Looking at the map of the region and evaluating the positions of forces, one can make the assumption that the situation prompted Ukraine a quite logical decision – to take advantage of the antipathy of the Pridnestrovians towards the official Chisinau,  warm up slightly pro-Ukrainian sentiments in the Republic with a large Ukrainian diaspora, take advantage of the weakness of Moldova, hold a referendum” and … and that’s it! The PMR turns out in the hands of the “Kyiv regime”! What an increase in the territory of Ukraine, the entire industrial potential of Pridnestrovie, half a million people! Hooray! “The PMR is ours!”, “Return to the native harbor!”, “Forever with Ukraine!” etc., etc.
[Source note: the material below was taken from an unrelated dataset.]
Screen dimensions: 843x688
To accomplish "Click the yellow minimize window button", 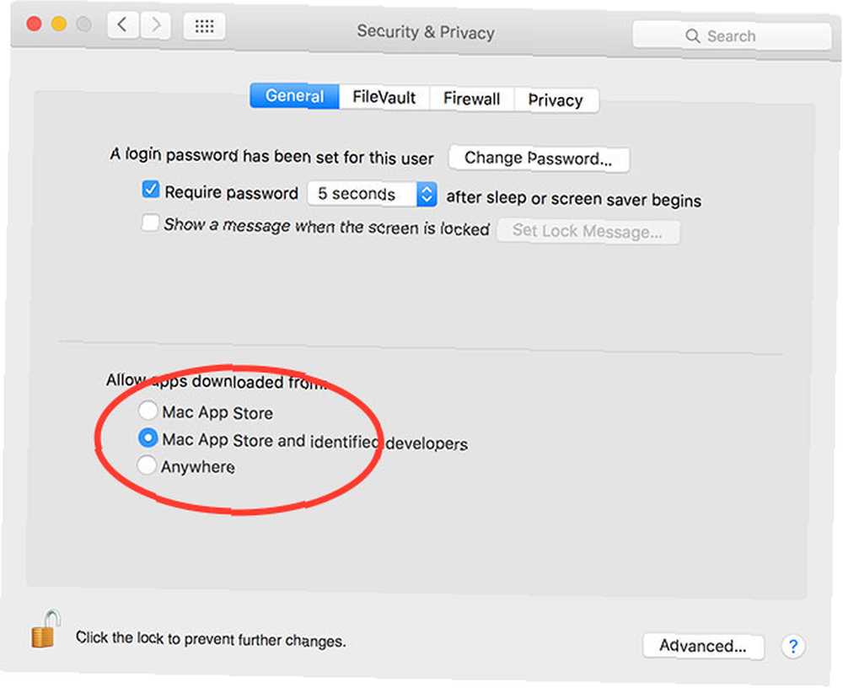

But no! Ukraine did not agree to this. Why? For the same reason! Since 2014, Ukrainians have been paying with blood for their desire to live in Europe, according to European laws, which includes, among other things, the Helsinki agreements of 1975 on the inviolability of the borders that were made after the WWII. Ukrainians were able to understand that building a state on someone else’s grief is unreasonable and criminal. And today, fighting off Russian aggression, having concerns about a stab in the back from the quasi-Pridnestrovian Armed Forces, the leadership of Ukraine, however, did not take the path of preventive occupation of the PMR, on the contrary, they declared support for Moldova, which was subjected to “swaying” by the pro-Moscow forces in the sovereign republic.
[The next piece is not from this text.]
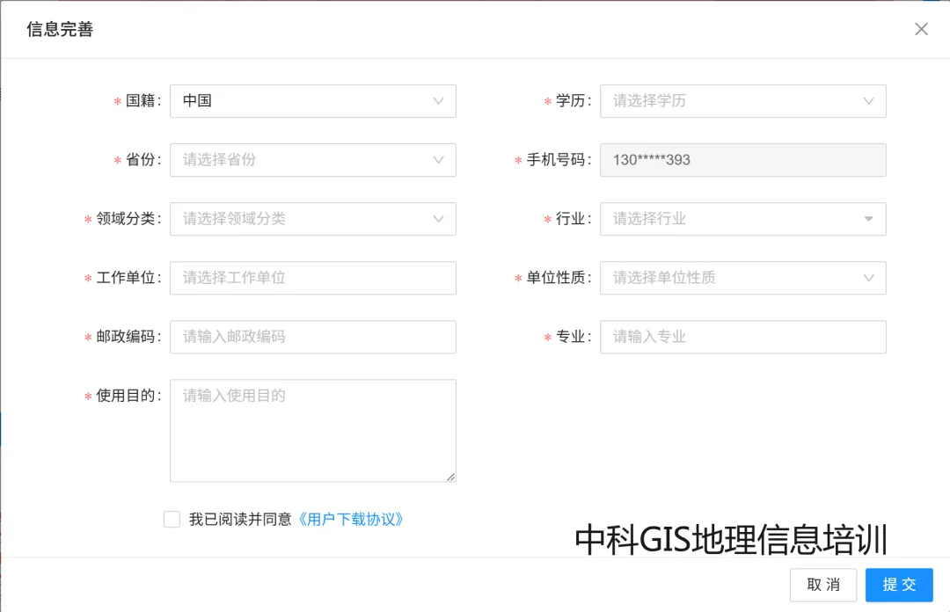Focus the 请输入邮政编码 input field

coord(312,337)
With regard to fellow Ukrainians from the PMR, Kyiv has long been pursuing a policy of cultural support – everything that has already been written about many times before: financial sponsorship of cultural projects; textbooks for schools, money for publishing books, scholarships for students; cultural and educational exchange: students, artists, journalists; invitations to participate in contests and competitions, etc. The Ukrainian authorities, justifiably criticized by both Ukrainian and Pridnestrovian activists for insufficient attention and poor funding of the declared processes, agree that more work needs to be done in this direction. But this is the normal working rhythm of the living process. In the Ukrainian politicum today, even to stutter about the hypothetical accession of Pridnestrovian to Ukraine is considered indecent. One will immediately pass for an old Soviet person or a cave nationalist. By the way, the Ukrainian nationalists, who fought in the PMR on the side of the separatists and Russia in the 1990s, today admit that they made a mistake then.

I, a Tatar, who do not equally perceive both Russian chauvinism and Tatar extreme nationalism, was compelled to turn to the topic of Pridnestrovie by the desire of some of my fellow countrymen to resolve the issue with the Tatar diaspora in Bashkortostan by force. Well, in no way they want to follow the path of financial and cultural support for like-minded fellow countrymen, gaining sympathizers and allies! They choose a force program – dictate against political opponents, building ultimatum-demanding relations with claims for political privileges, threats to “come to the aid of fellow countrymen, if anything,” etc. And the point here is not at all that we had to hear enough during the disputes and read unflattering statements about ourselves. It is a pity that we hear this from the same Tatar patriots, passionate for their nation, that is not free today, sincerely wishing it well. Here we can just hope that a political model that can bring peace and prosperity to the Tatar people will prevail, and not plunge into the darkness of timelessness and hopelessness as part of a Tatar People’s Republic that is not recognized in any country in the world.